II La représentation des arts libéraux
Spinger et Chastel ont vu dans cette fresque une représentation des sept arts libéraux. Au premier plan à gauche la grammaire, l'arithmétique et la musique ; à droite la géométrie et l'astronomie ; en haut des escaliers derrière ces derniers la rhétorique et la dialectique. Les deux groupes au premier plan symbolisent la science des nombres sous ses deux aspects, musical et astronomique. la tablette que teint son fils Télaugès aux pieds de Pythagore porte des signes symboliques, des schémas d'accords musicaux (reproduits par le célèbre théoricien Zarlino dans Istituzioni armoniche, 1558). D'après Chastel "le doigt levé de Platon exprime l'orientation finale : de la science des nombres à la musique, de la musique à l'harmonie cosmique, de celle-ci à l'ordre divin des idées.
Dans les alcôves de chaque côté de l'arcade, les divinités classiques Apollon qui joue de sa traditionnelle lyre et Minerve sont les initiateurs des arts libéraux. Ils représentent eux aussi la suprématie de la raison et l'esprit sur la passion et les désirs des sens.
Zénon (avec un enfant) et Epicure (couronné de pampres), Pythagore (écrivant) et son fils Télaugès aux cheveux blonds le regardant et tenant une tablette alors qu'Averroès en turban blanc se penche vers lui , Francesco Maria della Rovere en blanc et Parménide en jaune (ou Xénocrate ou Aristoxène)
Zoroastre de face tenant une sphère céleste et Ptolémée portant une couronne et le globe terrestre, Raphäel et Sodoma et Euclide avec son compas (sous les traits de Bramante) .
III - Eloge des arts mécaniques et de la politique de Jules II
PierLuiggi de Vecchi soutient que L'évocation du temple de la science par les hommes illustres du passé est aussi dans une perspective historique grandiose, strictement reliée au présent par des correspondances entre les personnages de l'antiquité et les contemporains de Raphaël. Platon a les traits de Léonard, Heraclite ceux de Michel-Ange, Euclide ceux de Bramante, l'enfant derrière Epicure est Federico Gonzagua, le jeune homme vêtu de blanc est Francesco della Rovere, Zozoatre est peut-être Pietro Bombo. Raphaël lui-même s'est représenté à côté de Sodoma dans le jeune homme au béret noir à l'extrême droite.
Avec ces portraits contemporains de 'Ecole d'Athènes, les artistes font leur entrée dans l'assemblée supérieure des savants et comme le remarque André Chastel " les arts plastiques sont élevés au même rang que les arts libéraux. Raphaël exprime ainsi la conception propre à la renaissance de l'activité artistique comprise comme chose de l'esprit comme "recherche de l'idée" et non comme simple traduction des formes visibles. "

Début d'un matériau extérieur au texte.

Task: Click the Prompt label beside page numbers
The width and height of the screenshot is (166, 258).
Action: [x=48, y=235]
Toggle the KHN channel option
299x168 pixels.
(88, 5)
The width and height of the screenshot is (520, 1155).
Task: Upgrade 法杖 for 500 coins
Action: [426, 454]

Daniel Arasse soutient pourtant que c'est une erreur de croire que Raphaël a donné à Platon les traits de Léonard de Vinci avec une grande barbe blanche. Raphaël n'aurait en effet pas vu Léonard depuis au moins une dizaine d'années lorsqu'il a peint cette fresque. Raphaël utilise plus probablement un dessin qui était connu à l'époque parce qu'il circulait en Italie, censé représenter Le Philosophe, la philosophie même... c'est à dire Aristote. Le philosophe même est devenu Platon qui a volé les traits d'Aristote.
Cette thèse défendue par Daniel Arasse dans le chapitre 13 de ses Histoires de peinture (P. 186-188) est beaucoup plus vraisemblable que celle couramment admise de Platon représenté sous les traits de Léonard de Vinci. En effet, si d'autres contemporains sont représentés dans la fresque, pourquoi avoir choisi de représenter Léonard sous les traits de Platon et n'avoir pris aucune décision pour Aristote ? Voila qui serait singulièrement inconséquent souligne le critique d'art
On en déduira pour notre part que, comme dans La dispute du saint sacrement, Raphaël a bien introduit des personnages contemporains avec pour but principal de porter les arts dits mécaniques à la hauteur des arts libéraux. Il ne cherche cependant pas une stricte correspondance entre passé et présent mais, au contraire affirme des buts politiques qu'il partage avec Jules II. Bramante et Michel Ange ont directement contribué à la gloire de l'église par leur peinture ainsi que Raphael et Sodoma. Francesco Maria Della Rovere, duc d'Urbino, ville de naissance de Raphäel vient en 1509 d'être nommé capitaine général de l'Église par Jules II.